Can't Buy Me Love - Reviews

Quoted from Recording Sessions: p.38

Wednesday 29 January 1964. EMI Pathe Studios, 62 rue des Sevres, Boulogne-sur-Seine, Paris 92, France. Late morning/afternoon. Recording 'Komm Gib Mir Deine Hand' (takes 1-11); 'Sie Liebt Dich' (takes 1-14); 'Can't Buy Me Love' (takes 1-4).

The Beatles, Les Beatles or Die Beatles? On 29 January the four Liverpudlians founds themselves in a French recording studio taping their two most famous songs to date in German. There is a logical explanation for this somewhat bizarre situation. The Beatles were in Paris for a 19-day concert season at the Olympia Theatre. And EMI's West German branch, Odeon, were making overtures to Brian Epstein and George Martin for the group to record in German.

"Odeon was adamant. They couldn't sell large quantities of records unless they were sung in German," recalls George Martin. "I thought that if they were right then we should do it. The Beatles didn't agree, but I persuaded them. Odeon sent over a translator from Cologne to coach the boys although they did know a little German from having played there.
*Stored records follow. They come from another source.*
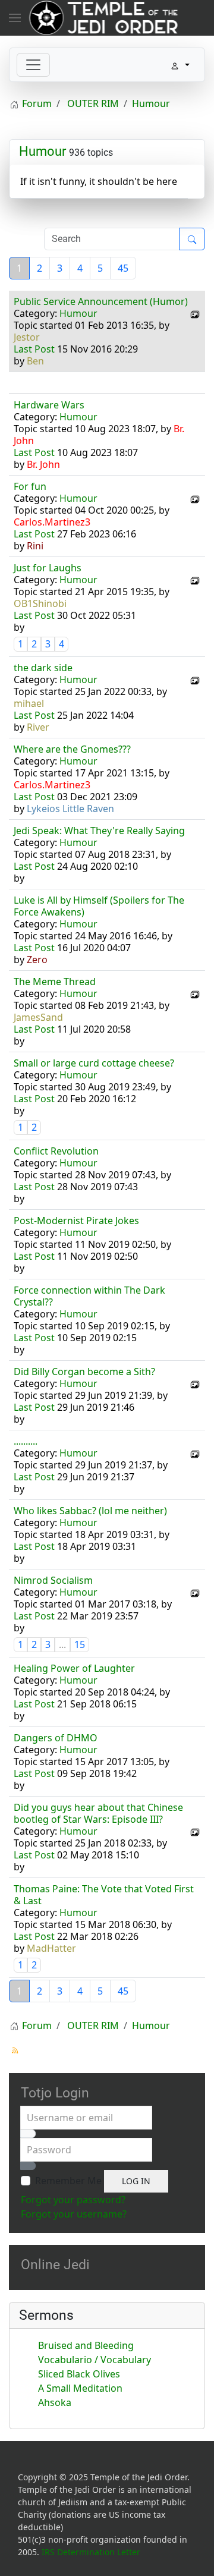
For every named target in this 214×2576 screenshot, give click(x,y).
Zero (37, 959)
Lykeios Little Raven (70, 808)
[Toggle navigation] (33, 65)
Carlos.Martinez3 (52, 522)
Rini (35, 545)
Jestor (27, 337)
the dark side (43, 667)
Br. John (43, 464)
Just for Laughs (47, 567)
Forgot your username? (74, 2213)
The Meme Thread (55, 981)
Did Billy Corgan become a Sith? (84, 1371)
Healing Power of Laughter (74, 1668)
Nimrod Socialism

"I fixed the session for late-morning. Norman Smith, myself, and the translator, a chap named Nicolas, all got to the studio on time, but there was no sign of the Beatles. We waited an hour before I telephoned their suite at the George V hotel. Neil Aspinall answered, 'They're in bed, they've decided not to go to the studio'. I went crazy - it was the first time they had refused to do anything for me. 'You tell them they've got to come, otherwise I shall be so angry it isn't true! I'm coming over right now'. So the German and I jumped into a taxi, we got to the hotel and I barged into their suite, to be met by this incredible sight, right out of the Mad Hatter's tea party. Jane Asher - Paul's girlfriend - with her long red hair, was pouring tea from a china pot, and the others were sitting around her like March Hares. They took one look at me and exploded, like in a school room when the headmaster enters. Some dived onto the sofa and hid behind cushions, others dashed behind curtains. "You are bastards!" I screamed, to which they responded with impish little grins and roguish apologies. Within minutes we were on our way to the studio. They were right, actually. It wasn't necessary for them to record in German, but they weren't graceless, they did a good job."
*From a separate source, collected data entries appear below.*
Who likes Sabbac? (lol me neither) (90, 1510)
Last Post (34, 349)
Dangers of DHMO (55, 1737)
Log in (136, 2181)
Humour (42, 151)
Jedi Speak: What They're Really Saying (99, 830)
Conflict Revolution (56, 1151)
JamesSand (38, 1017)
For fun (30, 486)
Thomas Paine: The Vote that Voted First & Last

First task was to add 'Komm, Gib Mir Deine Hand' vocals to the English rhythm track of 'I Want To Hold Your Hand', mixed down from four-track to two-track. The 'best' versions were takes 5 and 7, with overdubbed handclaps, later edited together. For 'Sie Liebt Dich' ('She Loves You') the Beatles recorded a new rhythm track, the 1 July 1963 two-track tape having been scrapped once the mono master was prepared. This was done in 13 takes, onto which they overdubbed, in one take, the vocals in the rhythm left/vocals right pattern of their earlier two-track tapes. The job was done. "They were extremely pleased to get it over with," recalls Norman Smith. "We all were. I found the studio very odd to work in, the equipment was alien to anything we were used to."

The German songs were clearly completed well within the allotted time for - apart from the fact that a second session, booked for 31 January, could now be cancelled - the Beatles also recorded a new song, English this time, the McCartney gem 'Can't Buy Me Love'. Remarkably, the song was recorded from start to finish in just four takes. Take one shows how Paul originally intended the song, with a very bluesy vocal style similar to his late-1964 offering 'She's A Woman'. John and George add backing vocals in the same vein: "Ooooh satisfied"; "Ooooh just can't buy"; "Ooooh love me too"; "Ooooh give to you" at various junctures, an idea they had discarded by take four. Take two was much the same but take three switches to the style they were eventually to use, except that the song breaks-down. Take four, the final version subject to later remixes, features a vocal overdub by Paul and a lead guitar overdub by George. In what was probably under one hour's work the Beatles had started , altered and completed one of their biggest selling songs. It was to be typical of their industry throughout the year.

Wednesday 26 February 1964. Studio Two (control room only): 10.00am-1.00pm. Mono mixing: 'You Can't Do That' (remixes 1-4, from take 9); 'Can't Buy Me Love' (from take 4)

Mono remixes of both sides of the next single provided the morning's work.